#### Required tasks:
- 1) Write out the stretch of the stem cell article from "Milwaukee Journal Sentinel" through "stem cell efforts." word for word.
- 2) In the stem cell article, which companies is Nick Seay an executive at?

#### Passage shown:
Milwaukee Journal Sentinel (Wisconsin)

Stunning advances in embryonic stem cell research by two teams oceans apart have a Wisconsin foundation knocking on the patent office’s door again.

The Wisconsin Alumni Research Foundation has filed patent applications, which are not yet public, on the latest research done by the University of Wisconsin-Madison team led by James Thomson, said Janet Kelly, a spokeswoman for the university’s technology transfer arm.

The foundation, known as WARF, already has 12 approved stem cell patents, Kelly said.

Both the Madison team and a Kyoto University-based team in Japan used four genes to program human cells so they had all the characteristics of embryonic stem cells. It was the first time this had been done without using eggs or embryos, and another high point for UW-Madison’s embryonic stem cell efforts.

“This is a world changer,” said Nick Seay, a patent attorney and an executive at Cellular Dynamics International and Stem Cell Products Inc., companies that were founded by James Thomson and other UW-Madison researchers.

“This development means one of the problems in stem cell therapy — the problem of tissue rejection — is no longer an issue. It also means the political controversy about these cells should be over.”

The new technologies, if they work, have the potential to mend political and ethical divisiveness over embryonic stem cell research, open up a flood of government funding and keep Wisconsin in the forefront of one of the most cutting edge technologies from a scientific, patent portfolio and business perspective, sources said.

WARF has 12 U.S. patents for stem cells and about 50 pending U.S. patents. It’s WiCell subsidiary manages the National Stem Cell Bank and was the first national exploratory stem cell center.

#### Data extracts:
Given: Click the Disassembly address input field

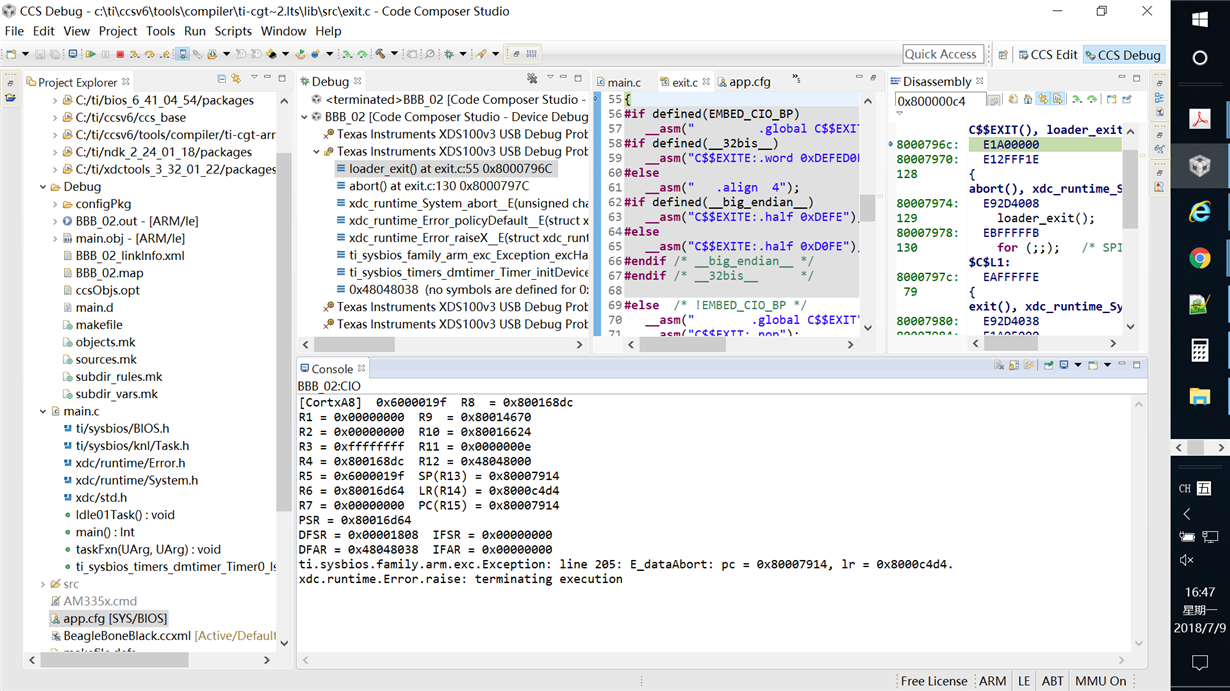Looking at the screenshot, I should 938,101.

* * *

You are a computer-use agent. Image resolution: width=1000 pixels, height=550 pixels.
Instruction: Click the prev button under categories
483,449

#### Responses by task:
- 1)
Milwaukee Journal Sentinel (Wisconsin)

Stunning advances in embryonic stem cell research by two teams oceans apart have a Wisconsin foundation knocking on the patent office’s door again.

The Wisconsin Alumni Research Foundation has filed patent applications, which are not yet public, on the latest research done by the University of Wisconsin-Madison team led by James Thomson, said Janet Kelly, a spokeswoman for the university’s technology transfer arm.

The foundation, known as WARF, already has 12 approved stem cell patents, Kelly said.

Both the Madison team and a Kyoto University-based team in Japan used four genes to program human cells so they had all the characteristics of embryonic stem cells. It was the first time this had been done without using eggs or embryos, and another high point for UW-Madison’s embryonic stem cell efforts.

- 2) Cellular Dynamics International and Stem Cell Products Inc.